What to produce: Find every line in the records that holds the string "three". Copy each one.

[Pixel coordinate grounding data]
·····
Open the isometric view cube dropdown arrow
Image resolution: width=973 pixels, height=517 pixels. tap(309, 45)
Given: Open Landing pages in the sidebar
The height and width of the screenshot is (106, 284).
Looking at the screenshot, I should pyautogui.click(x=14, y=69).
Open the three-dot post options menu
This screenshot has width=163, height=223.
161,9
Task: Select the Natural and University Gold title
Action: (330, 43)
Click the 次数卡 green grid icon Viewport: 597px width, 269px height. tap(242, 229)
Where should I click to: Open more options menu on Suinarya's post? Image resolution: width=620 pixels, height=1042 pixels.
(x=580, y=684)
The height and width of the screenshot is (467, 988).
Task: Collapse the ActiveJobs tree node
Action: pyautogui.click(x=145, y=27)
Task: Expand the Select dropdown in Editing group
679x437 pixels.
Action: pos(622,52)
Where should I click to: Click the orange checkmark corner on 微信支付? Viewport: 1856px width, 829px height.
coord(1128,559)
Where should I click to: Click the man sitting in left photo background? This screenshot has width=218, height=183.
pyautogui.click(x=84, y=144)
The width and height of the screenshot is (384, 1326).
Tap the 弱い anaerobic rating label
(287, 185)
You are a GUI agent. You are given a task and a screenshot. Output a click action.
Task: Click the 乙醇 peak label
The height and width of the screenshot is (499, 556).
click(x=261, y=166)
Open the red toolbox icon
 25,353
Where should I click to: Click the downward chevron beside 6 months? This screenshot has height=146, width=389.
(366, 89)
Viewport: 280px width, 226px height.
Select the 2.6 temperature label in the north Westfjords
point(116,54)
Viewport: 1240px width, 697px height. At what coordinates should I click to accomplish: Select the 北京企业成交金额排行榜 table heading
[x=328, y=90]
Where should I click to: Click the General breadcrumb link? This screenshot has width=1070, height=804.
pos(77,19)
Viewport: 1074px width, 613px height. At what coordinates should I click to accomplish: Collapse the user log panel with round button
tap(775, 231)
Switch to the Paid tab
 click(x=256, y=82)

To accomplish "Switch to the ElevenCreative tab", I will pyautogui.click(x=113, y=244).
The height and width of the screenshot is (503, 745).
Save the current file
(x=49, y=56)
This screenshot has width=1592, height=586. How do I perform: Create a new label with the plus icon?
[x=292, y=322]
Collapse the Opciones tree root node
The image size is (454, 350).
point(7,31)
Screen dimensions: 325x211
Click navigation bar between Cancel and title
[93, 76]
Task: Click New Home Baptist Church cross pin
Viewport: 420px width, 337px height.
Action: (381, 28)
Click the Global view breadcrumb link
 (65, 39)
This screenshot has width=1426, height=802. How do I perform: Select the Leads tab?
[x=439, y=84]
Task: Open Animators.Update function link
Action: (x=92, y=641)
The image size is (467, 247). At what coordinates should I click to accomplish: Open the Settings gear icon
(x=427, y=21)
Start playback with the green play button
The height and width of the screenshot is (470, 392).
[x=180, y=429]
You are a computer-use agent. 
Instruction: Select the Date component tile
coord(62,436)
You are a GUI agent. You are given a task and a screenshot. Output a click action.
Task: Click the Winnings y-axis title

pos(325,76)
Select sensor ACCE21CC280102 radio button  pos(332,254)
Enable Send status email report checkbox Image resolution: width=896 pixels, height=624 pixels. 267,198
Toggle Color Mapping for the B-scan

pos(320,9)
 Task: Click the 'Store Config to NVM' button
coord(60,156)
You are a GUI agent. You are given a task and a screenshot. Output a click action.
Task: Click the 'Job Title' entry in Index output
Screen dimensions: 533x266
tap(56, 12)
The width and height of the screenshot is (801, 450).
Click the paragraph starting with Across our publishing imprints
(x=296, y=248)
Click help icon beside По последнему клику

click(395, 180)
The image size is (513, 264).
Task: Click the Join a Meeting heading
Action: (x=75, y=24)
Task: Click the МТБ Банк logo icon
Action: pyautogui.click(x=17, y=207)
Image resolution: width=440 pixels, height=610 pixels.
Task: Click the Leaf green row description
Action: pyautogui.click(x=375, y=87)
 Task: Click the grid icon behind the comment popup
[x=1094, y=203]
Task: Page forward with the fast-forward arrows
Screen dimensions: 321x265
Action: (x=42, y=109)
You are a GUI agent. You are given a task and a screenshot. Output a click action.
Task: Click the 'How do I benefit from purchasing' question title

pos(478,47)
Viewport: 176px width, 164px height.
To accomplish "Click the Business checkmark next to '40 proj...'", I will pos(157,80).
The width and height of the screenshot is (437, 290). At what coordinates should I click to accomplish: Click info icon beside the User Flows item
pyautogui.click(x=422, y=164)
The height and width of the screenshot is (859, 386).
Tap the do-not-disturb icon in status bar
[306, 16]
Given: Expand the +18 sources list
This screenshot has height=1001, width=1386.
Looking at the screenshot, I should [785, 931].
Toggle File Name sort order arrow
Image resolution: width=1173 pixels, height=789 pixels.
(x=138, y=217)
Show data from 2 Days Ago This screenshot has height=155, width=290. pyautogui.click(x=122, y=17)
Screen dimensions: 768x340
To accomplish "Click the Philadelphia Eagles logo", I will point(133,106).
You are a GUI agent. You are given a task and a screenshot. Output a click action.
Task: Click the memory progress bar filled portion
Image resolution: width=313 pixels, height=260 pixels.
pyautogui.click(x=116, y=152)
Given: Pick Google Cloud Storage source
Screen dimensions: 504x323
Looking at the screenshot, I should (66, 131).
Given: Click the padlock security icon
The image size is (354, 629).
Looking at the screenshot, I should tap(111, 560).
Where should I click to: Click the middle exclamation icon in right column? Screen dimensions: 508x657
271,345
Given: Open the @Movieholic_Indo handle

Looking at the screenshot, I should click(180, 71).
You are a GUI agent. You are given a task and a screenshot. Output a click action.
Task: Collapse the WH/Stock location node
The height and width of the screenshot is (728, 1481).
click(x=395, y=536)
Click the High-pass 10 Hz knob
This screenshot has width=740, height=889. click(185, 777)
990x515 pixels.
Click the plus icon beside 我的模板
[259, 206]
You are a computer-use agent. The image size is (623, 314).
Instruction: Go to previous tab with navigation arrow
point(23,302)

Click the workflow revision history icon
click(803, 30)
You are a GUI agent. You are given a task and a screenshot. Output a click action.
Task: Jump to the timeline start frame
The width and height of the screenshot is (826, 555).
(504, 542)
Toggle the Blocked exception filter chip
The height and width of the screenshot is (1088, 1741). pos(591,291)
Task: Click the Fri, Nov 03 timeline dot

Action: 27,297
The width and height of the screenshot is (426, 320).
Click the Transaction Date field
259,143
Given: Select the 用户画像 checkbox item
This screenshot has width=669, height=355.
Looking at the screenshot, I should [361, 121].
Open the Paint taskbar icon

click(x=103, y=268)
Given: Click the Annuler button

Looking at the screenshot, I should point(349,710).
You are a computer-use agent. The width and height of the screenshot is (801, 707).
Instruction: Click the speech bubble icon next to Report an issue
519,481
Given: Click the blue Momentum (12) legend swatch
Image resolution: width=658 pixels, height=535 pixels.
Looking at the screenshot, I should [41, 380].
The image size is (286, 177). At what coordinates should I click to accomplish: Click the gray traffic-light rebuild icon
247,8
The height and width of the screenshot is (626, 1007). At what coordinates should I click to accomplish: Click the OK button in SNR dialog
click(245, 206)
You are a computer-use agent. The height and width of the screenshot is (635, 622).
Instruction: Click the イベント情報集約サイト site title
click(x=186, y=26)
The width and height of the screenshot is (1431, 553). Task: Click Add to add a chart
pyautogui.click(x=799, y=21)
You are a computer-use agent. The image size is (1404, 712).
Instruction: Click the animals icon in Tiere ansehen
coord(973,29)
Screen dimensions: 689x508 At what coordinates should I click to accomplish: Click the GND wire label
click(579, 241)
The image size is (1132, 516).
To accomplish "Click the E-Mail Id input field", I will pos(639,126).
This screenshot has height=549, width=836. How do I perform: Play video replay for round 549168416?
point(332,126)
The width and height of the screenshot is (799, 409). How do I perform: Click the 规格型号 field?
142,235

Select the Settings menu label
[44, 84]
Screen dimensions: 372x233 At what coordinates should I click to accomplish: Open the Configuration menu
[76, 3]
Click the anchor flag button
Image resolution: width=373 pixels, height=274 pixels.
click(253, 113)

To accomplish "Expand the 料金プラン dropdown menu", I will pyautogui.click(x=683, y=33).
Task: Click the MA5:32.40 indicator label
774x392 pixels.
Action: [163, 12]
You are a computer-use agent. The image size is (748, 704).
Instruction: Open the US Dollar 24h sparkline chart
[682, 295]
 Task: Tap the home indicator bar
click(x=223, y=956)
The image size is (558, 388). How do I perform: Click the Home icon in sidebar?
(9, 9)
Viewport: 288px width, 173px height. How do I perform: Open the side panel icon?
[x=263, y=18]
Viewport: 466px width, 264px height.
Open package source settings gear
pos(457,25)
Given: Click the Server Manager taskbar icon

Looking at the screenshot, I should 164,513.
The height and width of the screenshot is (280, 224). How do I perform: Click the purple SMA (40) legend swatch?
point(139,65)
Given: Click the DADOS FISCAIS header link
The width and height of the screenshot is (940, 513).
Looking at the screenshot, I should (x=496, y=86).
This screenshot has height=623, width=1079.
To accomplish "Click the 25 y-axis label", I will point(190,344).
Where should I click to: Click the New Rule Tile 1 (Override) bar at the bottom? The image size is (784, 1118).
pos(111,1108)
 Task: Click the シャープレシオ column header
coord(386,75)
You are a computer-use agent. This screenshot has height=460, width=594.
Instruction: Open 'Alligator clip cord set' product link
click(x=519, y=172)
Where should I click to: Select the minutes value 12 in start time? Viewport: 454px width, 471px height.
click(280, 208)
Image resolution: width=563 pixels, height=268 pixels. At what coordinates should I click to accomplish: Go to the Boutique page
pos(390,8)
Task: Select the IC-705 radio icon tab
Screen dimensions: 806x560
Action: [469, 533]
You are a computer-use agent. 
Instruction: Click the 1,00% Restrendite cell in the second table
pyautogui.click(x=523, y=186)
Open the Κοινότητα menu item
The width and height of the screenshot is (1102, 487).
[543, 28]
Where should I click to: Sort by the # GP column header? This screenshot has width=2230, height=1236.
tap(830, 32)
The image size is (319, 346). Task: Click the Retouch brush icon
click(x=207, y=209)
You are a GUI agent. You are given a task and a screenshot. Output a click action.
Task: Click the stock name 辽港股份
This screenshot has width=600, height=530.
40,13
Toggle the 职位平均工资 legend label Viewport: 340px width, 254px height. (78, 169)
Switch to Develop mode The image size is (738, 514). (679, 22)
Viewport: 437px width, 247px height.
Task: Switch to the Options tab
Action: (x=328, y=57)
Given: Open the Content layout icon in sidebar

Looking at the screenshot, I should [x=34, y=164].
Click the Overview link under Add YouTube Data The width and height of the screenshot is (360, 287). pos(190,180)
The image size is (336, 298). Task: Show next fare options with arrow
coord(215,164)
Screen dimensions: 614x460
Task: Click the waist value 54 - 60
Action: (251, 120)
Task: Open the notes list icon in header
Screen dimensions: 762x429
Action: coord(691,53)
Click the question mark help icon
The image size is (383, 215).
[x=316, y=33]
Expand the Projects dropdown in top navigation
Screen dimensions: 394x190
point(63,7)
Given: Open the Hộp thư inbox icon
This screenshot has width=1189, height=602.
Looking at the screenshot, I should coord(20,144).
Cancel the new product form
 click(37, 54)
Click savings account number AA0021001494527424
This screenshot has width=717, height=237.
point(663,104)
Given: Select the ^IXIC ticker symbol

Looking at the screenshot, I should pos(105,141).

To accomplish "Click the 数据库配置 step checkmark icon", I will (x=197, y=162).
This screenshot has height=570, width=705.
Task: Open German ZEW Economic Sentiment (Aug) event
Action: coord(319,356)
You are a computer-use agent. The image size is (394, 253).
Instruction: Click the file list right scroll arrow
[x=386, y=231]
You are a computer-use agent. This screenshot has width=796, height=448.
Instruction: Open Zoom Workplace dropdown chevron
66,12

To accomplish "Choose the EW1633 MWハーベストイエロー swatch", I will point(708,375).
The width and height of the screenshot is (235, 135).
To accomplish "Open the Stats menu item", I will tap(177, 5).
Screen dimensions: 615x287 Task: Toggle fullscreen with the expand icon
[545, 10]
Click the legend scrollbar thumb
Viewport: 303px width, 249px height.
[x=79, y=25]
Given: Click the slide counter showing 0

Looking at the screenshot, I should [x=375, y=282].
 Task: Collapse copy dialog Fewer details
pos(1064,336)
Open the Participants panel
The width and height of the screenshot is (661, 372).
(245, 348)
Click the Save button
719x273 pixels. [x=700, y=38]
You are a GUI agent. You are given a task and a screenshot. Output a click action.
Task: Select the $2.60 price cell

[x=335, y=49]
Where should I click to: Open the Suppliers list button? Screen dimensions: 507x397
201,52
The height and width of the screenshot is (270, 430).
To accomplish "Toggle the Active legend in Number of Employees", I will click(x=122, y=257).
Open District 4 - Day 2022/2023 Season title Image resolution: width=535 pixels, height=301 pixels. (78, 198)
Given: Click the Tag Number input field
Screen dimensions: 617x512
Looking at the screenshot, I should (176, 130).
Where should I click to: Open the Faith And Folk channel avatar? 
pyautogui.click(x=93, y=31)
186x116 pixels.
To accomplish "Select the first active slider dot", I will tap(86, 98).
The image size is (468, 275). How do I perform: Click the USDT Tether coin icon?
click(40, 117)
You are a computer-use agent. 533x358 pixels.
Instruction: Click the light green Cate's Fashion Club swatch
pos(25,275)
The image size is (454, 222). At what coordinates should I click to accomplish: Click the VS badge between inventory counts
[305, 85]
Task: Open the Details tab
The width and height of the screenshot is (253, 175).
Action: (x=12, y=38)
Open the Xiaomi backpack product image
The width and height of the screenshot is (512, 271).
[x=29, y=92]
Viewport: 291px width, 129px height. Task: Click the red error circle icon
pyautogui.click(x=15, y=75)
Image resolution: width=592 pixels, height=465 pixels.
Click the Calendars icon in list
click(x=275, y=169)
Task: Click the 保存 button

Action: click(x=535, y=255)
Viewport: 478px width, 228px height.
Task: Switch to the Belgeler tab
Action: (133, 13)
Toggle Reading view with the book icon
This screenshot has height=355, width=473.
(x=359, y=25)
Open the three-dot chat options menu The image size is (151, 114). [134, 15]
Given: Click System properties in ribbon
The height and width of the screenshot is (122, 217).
·····
Answer to the problem:
Open the three-dot post options menu
Open the three-dot chat options menu The image size is (151, 114). [134, 15]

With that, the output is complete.